Kedua wartawan ini sebelumnya diduga ikut menerima uang hasil pemerasan yang dilakukan oleh tiga ativis LSM terhadap Kepala Dinas Peternakan Provinsi Sulteng, Ir Abdul Halim Madaali.
Pada Kamis siang (3/9), petugas Reskrim Polres Palu menangkap basah tiga aktivis LSM di Palu berinisial Mr alias Uc, Ml dan Rl, saat mereka baru saja menerima uang hasil pemerasan dari Kadis Peternakan Sulteng.
Ketiga aktivis LSM tersebut telah lebih dahulu ditetapkan sebagai tersangka oleh polisi dan menjalani penahanan.
Ihwal terbongkarnya kasus ini menyusul adanya laporan dari korban Madaali ke pihak kepolisian setempat yang mengkhabarkan kalau dirinya sedang diperas oleh tiga aktivis LSM.
Begitu menerima laporan pada Kamis siang itu, tim dari Polres Palu segera meluncur ke TKP dan menangkap basah para pelaku.
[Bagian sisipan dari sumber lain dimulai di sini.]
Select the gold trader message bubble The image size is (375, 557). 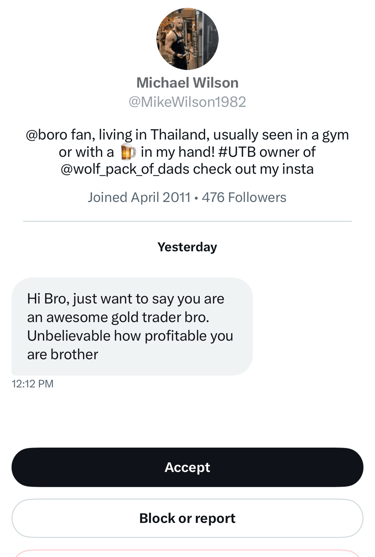click(132, 326)

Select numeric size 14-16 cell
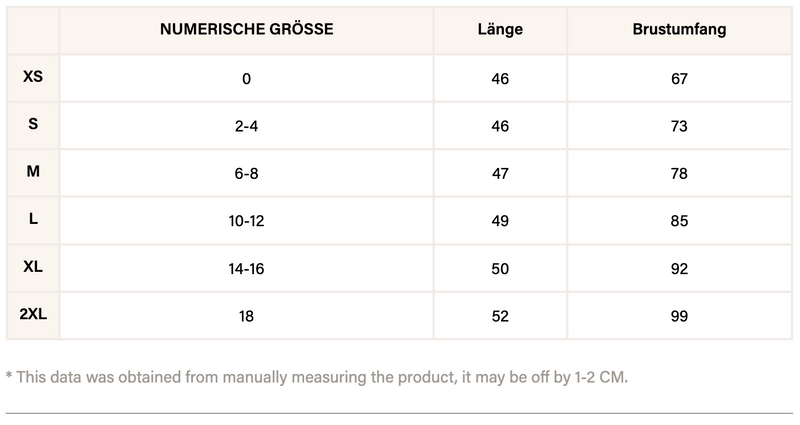246,269
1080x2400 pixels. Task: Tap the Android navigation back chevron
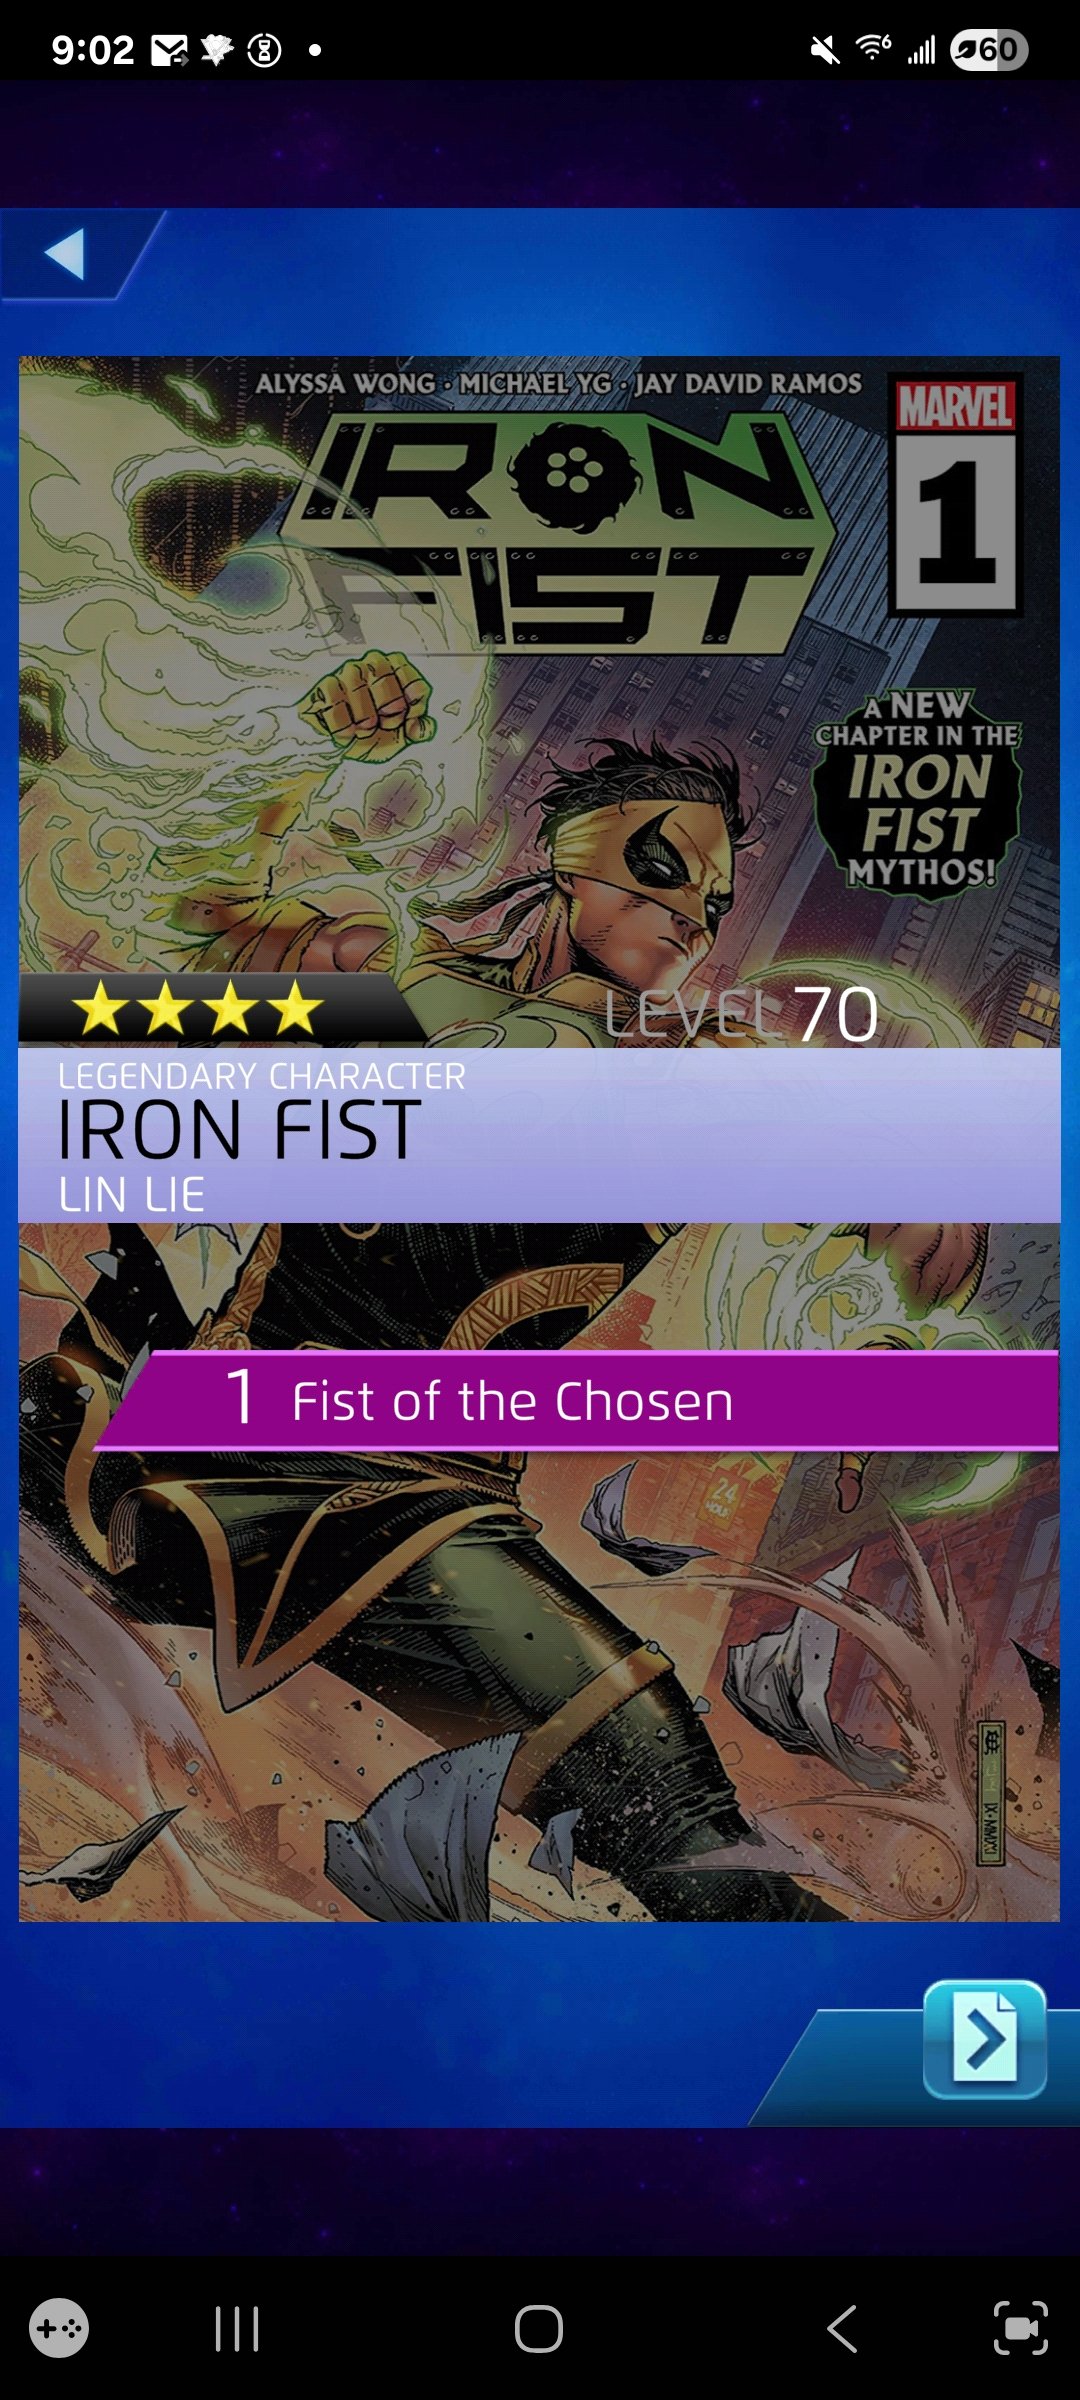pos(842,2329)

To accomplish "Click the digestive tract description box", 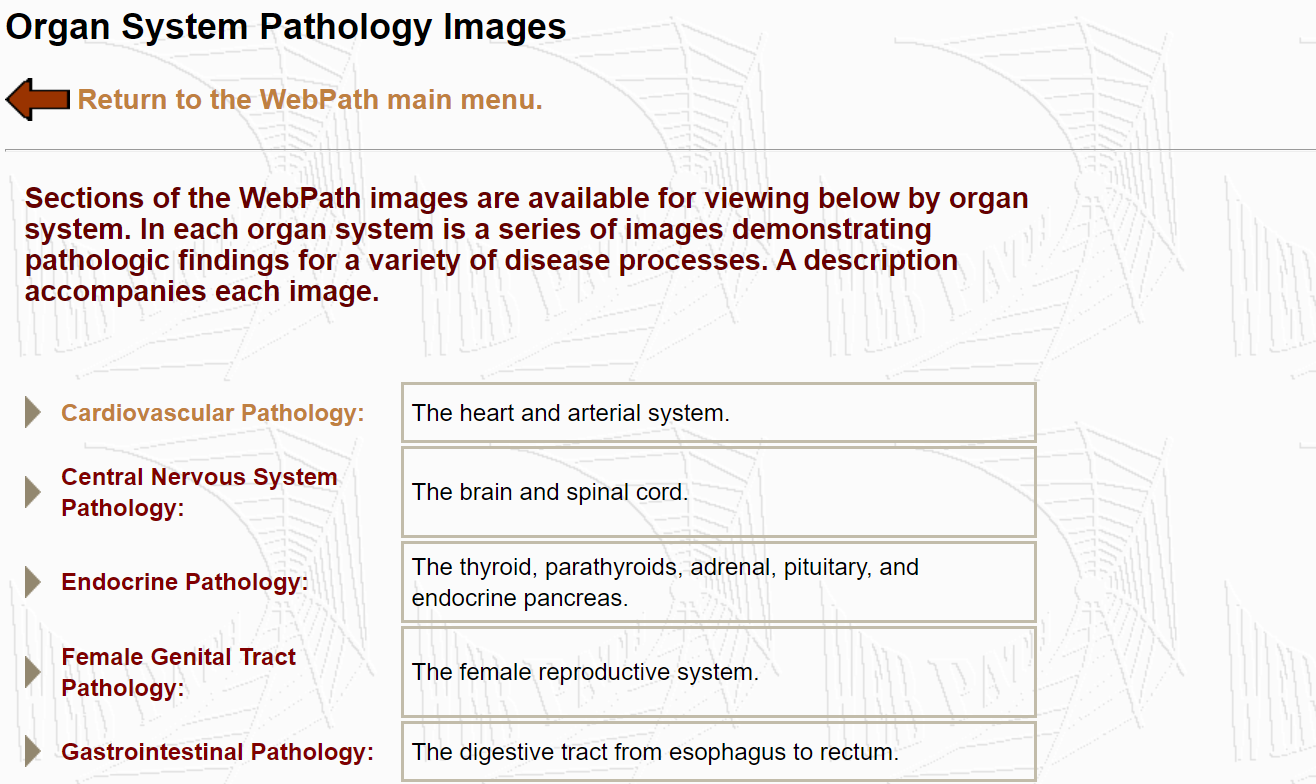I will (718, 749).
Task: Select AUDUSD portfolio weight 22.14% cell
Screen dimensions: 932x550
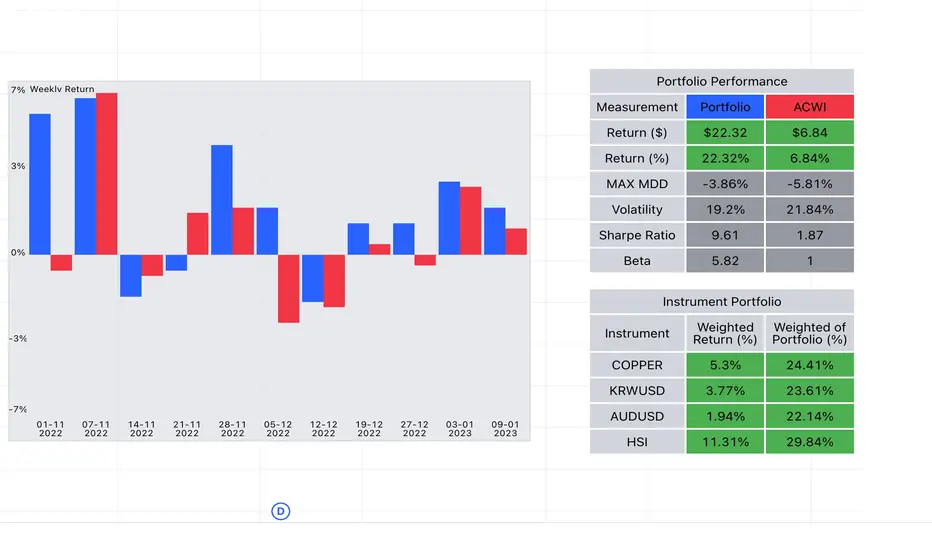Action: (x=810, y=416)
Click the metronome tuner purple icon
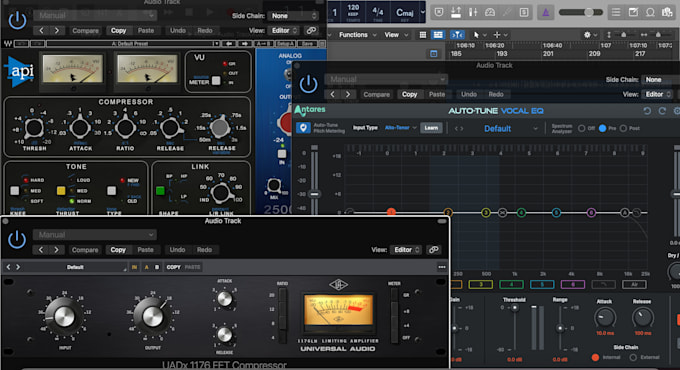Image resolution: width=680 pixels, height=370 pixels. point(545,12)
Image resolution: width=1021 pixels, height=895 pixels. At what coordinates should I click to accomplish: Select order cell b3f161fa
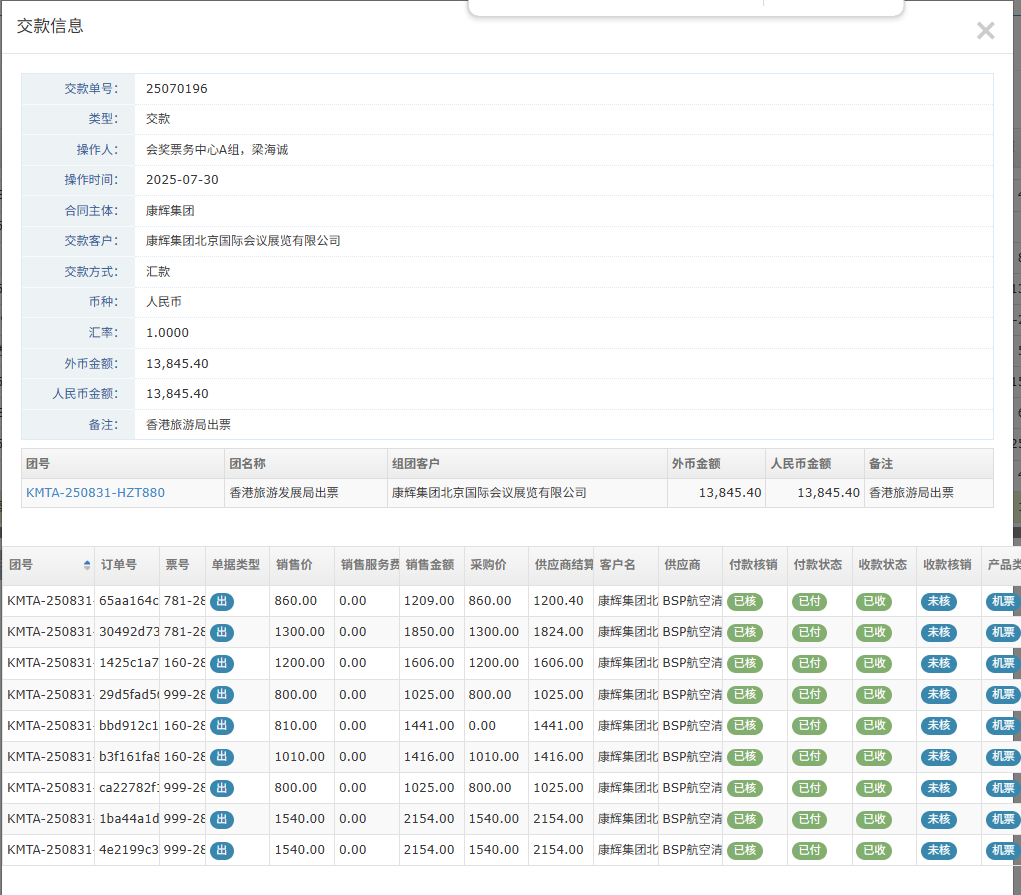(127, 757)
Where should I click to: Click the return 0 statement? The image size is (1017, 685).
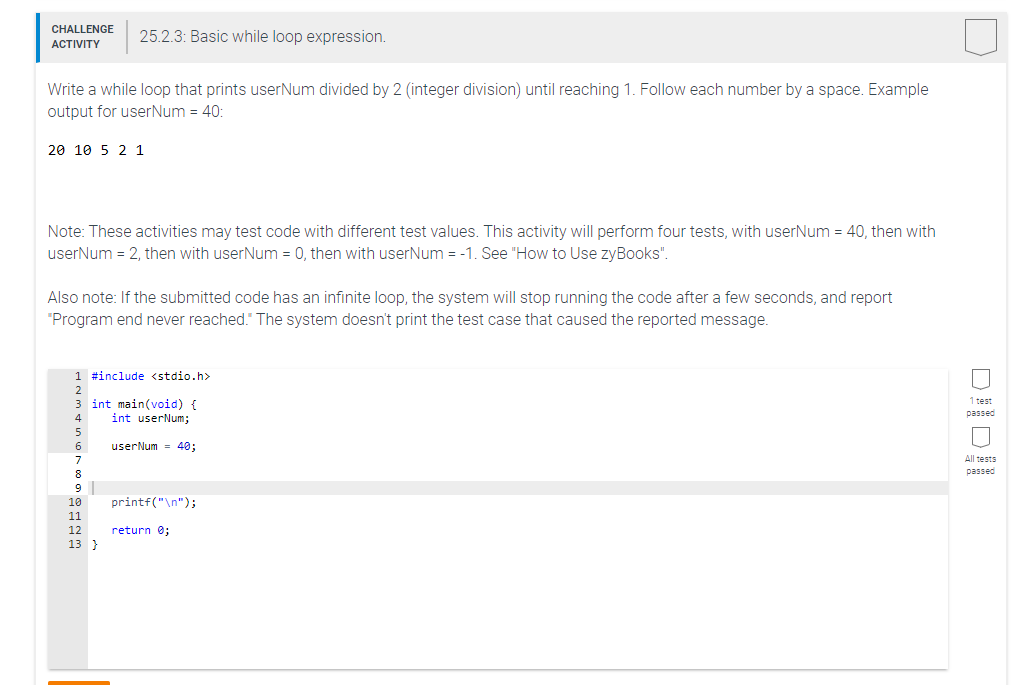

Bahkan, saat itu, polisi berhasil menemukan barang bukti berupa uang tunai Rp10 juta dengan pecahan Rp1.000 dan Rp10.000 yang sudah diterima para pelaku.
Beberapa hari sebelumnya, pelapor yang Kepala Dinas Peternakan Sulteng itu sudah menyerahkan uang sebesar Rp10 juta kepada para pelaku, sehingga totalnya telah mencapai Rp20 juta.
Polisi juga ketika itu berhasil mengamankan tiga buah sepeda motor milik para aktivis LSM ini di Kantor Dinas Peternakan Sulteng di Jalan Kartini untuk dijadikan barang bukti.
Kuat dugaan, kalau uang puluhan juta rupiah yang diberikan korban kepada para pelaku sebagai uang "tutup mulut" terkait adanya sinyalemen penyalahgunaan proyek di instansi tersebut.
Dikonfirmasi terpisah, Kadis Peternakan Sulteng, Ir Abdul Halim Madaali, mengatakan dirinya sengaja melaporkan ketiga oknum aktivis LSM itu ke polisi, karena merasa tertekan atas ancaman mereka yang akan melaporkan ke pihak kejaksaan terkait tuduhan adanya penyelewengan anggaran proyek pengadaan sapi tahun 2009 senilai Rp2 miliar.
"Mereka menuding saya telah melakukan perubahan daftar isian penggunaan anggaran (DIPA) tahun 2009, khususnya mengenai item pekerjaan proyek pengadaan sapi, padahal itu sama sekali tidak benar," ujarnya.
Madaali juga mengatakan, para pelaku menyatakan nilai pagu proyek pengadaan sapi yang dibiayai APBN itu mencapai Rp2 miliar, tapi kenyataannya hanya sebesar Rp737,5 juta.
"Mereka menuding instansi kami mengalihkan sebagian dana proyek itu untuk membeli tiga unit mobil, padahal semua tuduhan itu hanya akal-akalan saja," katanya.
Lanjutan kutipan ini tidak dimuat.